Nothing could be further from the truth.
I read my first Moomin book - like so many books that I later came to love - because my father discovered and enthused about them. My family were great readers. My mum's side of the family (Leeds, Irish, working class) gave me a series of old and magical 'Wonder Books' full of fairy tales and extracts from the classics. They also gave me Noddy and the Famous Five and the Secret Seven and the Faraway Tree. I was pretty obsessive about Noddy, much to my aunt's chagrin. She had to read them to me over and over again, thinking, so she told me when I grew up, what a selfish little pig he was!
Blyton was followed by Just William, The Alice books, the Wind in the Willows and then - later on - Wuthering Heights, Rebecca and an abiding love of Dickens.

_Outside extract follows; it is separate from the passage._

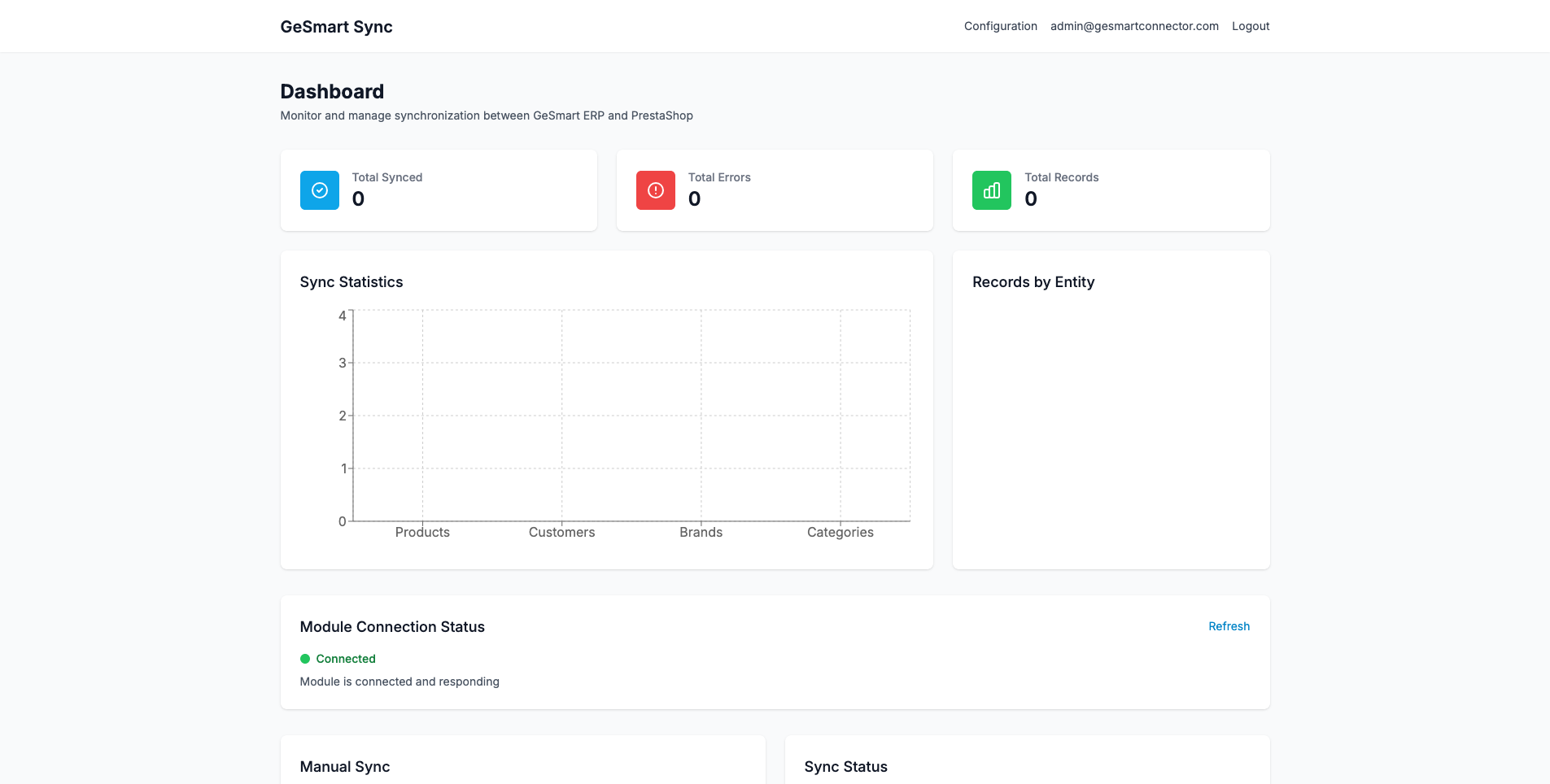Click Logout in the top bar

coord(1250,26)
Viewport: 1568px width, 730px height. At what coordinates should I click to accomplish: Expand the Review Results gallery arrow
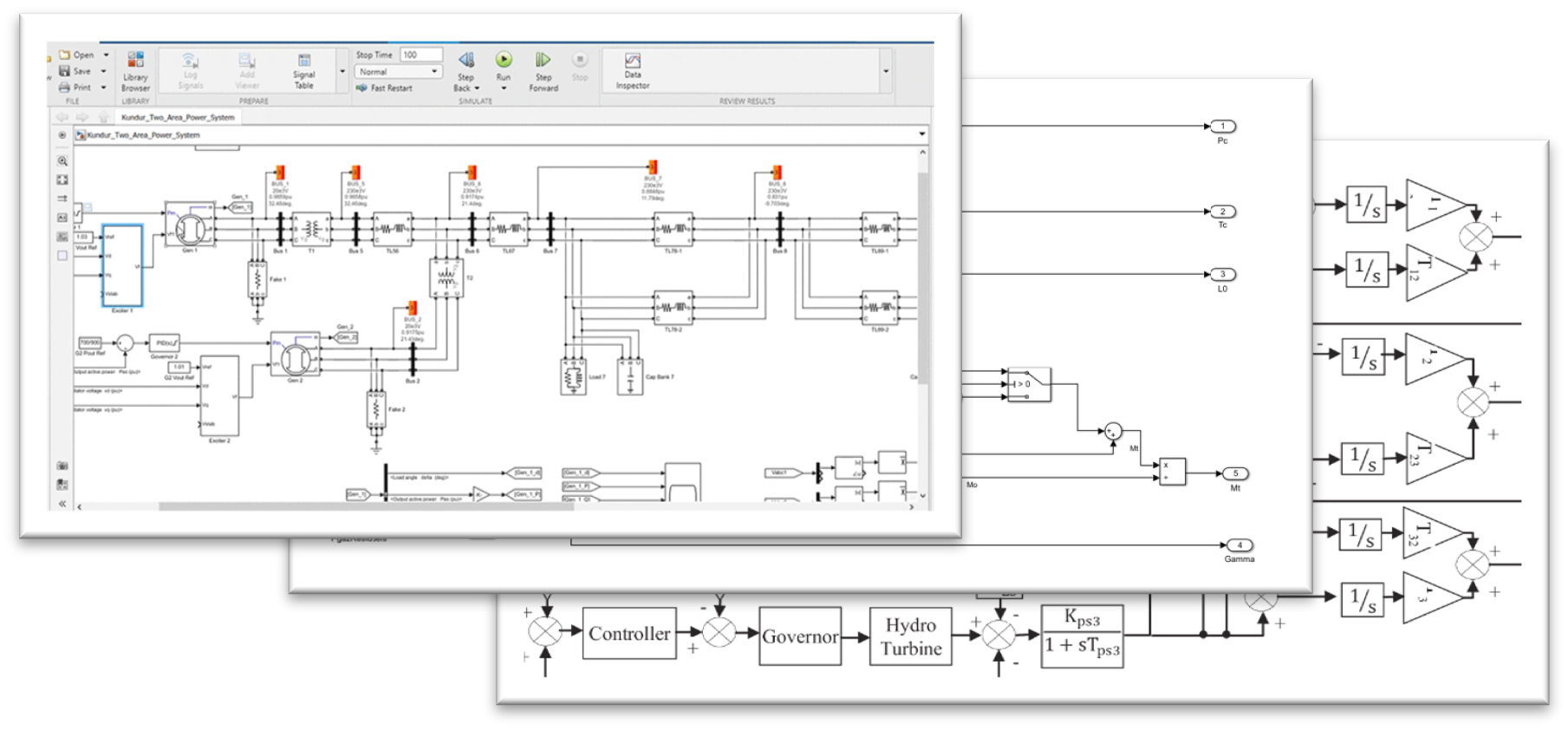pos(885,72)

My Polish scientist dad gave me quirkier reads - well, quirky for the time: The Hobbit and The Lord of the Rings, long before they became popular, the Narnia books, Three Men in a Boat, 1066 and All That - and the Moomins. But of all of them, I think it is the Moomin books that I love most.

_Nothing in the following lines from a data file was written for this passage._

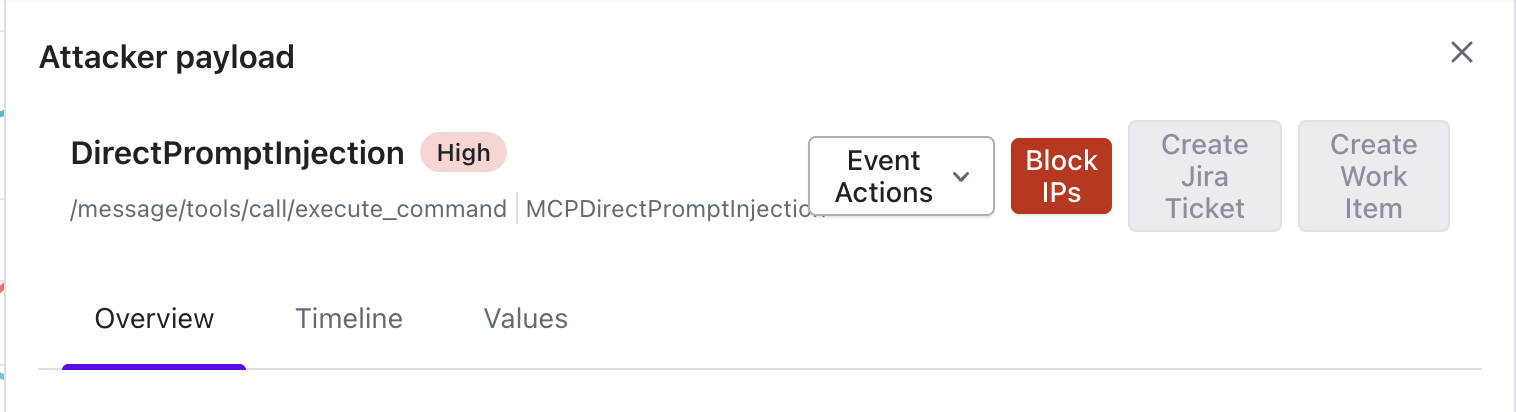
Task: Open the Timeline tab
Action: pos(349,318)
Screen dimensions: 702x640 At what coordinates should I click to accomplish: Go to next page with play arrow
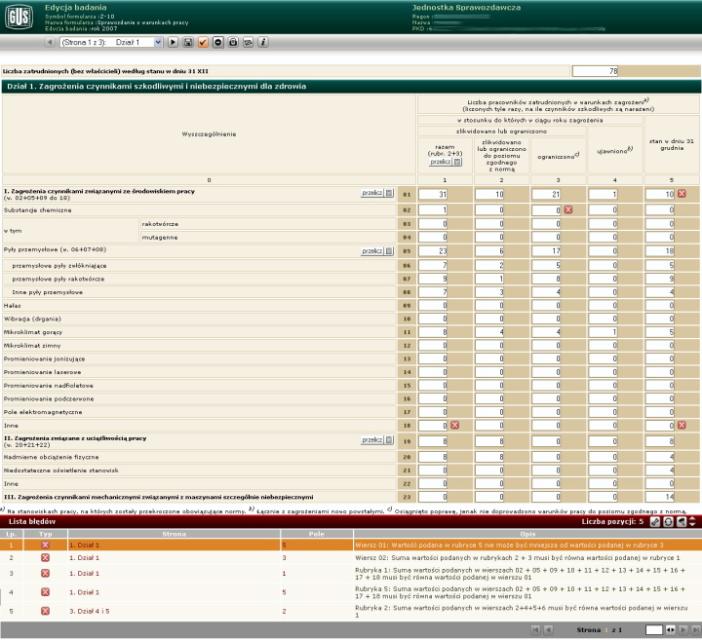[x=173, y=43]
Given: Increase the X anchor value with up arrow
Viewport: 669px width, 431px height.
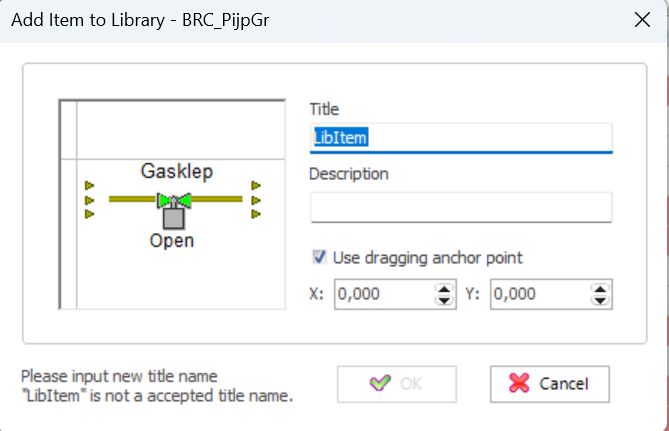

It is almost impossible to categorise these books, which means they probably wouldn't have a hope in hell of being published nowadays - a sobering thought. The earlier books in the series, Finn Family Moomintroll, Comet in Moominland and so on, are lighthearted, funny, poetic, imaginative but always with a little thread of what I can only describe as wisdom running through them. No heavy handed life lessons here - just a profoundly reassuring but unsentimental understanding of the power of love and the value of kindness. When Moomintroll wears the magical and dangerous Hobgoblin's hat, and has his entire appearance changed by it, when all his friends don't recognise him, and mock him, and tell him to go away, it is his mother, Moominmamma, who looks into his eyes for a long while, and says 'yes, you are my Moomintroll.'
When he was little, this was my son's very favourite book. His battered copy still falls open at an illustration of a bridge over a stream, with young Moomintroll and his free-spirited friend Snufkin contentedly dangling their legs over it. I don't know quite why this image exerted such power over him, but I understand it very well. Many of us, I think, like to live our literature if we can!

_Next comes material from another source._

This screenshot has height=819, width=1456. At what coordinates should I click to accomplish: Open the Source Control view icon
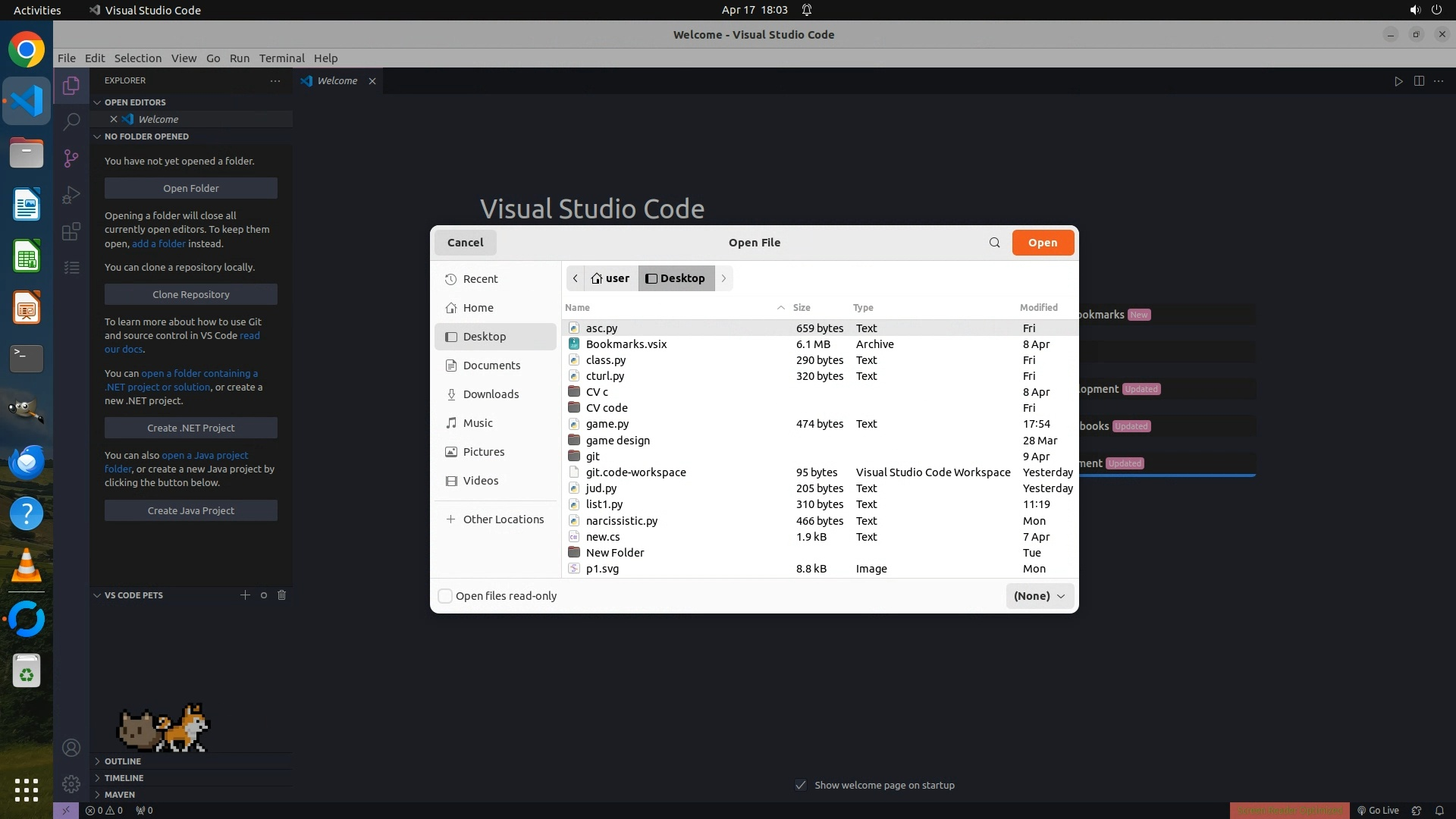click(x=71, y=158)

The books though, do become more reflective and - eventually - somewhat darker. Moominland Midwinter, in which Moomintroll finds that he wakes up from hibernation much too soon and has to learn to adjust to winter, is not only entertaining but an exploration of other ways of living and our tolerance of them. We have all known - and secretly admired - a Little My (brave, difficult, rude, edgy, impulsive) a shy Misabel, an obsessively tidy Fillyjonk. The energetic Hemulen, who desperately tries to organise everyone and make them participate in winter sports whether they want to or not, is a creation at once so comic, so recognisable, and so ultimately poignant that it's no wonder Philip Pullman calls Jansson a 'genius'.
By the time we get to Moominvalley in November (in which the moomins don't really figure at all) and Moominpappa at Sea, which are both about the acceptance of change and loss and other profoundly adult emotions, as well as beautifully simple and imaginative 'reads' Jansson is displaying awe-inspiring skills.
I dramatised her short adult novel, The Summer Book, a gentle story about the relationship between a little girl and her grandmother, for BBC Radio 4. It was directed by Marilyn Imrie and starred Phyllida Law and Sophie Thompson. I had more letters about that production than almost anything else I ever dramatised for radio.
Jansson was a Swedish Finn, an artist as well as a writer, certainly a philosopher. The illustrations are part of the unique charm of these books. But it wasn't till I visited Finland itself, and worked there as a teacher of English for a couple of years, that I realised just how very 'Finnish' these books are, how the changing seasons are so important in the lives of the Finnish people, and just how many of my lovely students seemed to display all kinds of traits to be found in the books themselves. It wasn't necessary but it certainly added another dimension of understanding. I adored Jansson's work before I went to Finland. I admired it even more by the time I came back.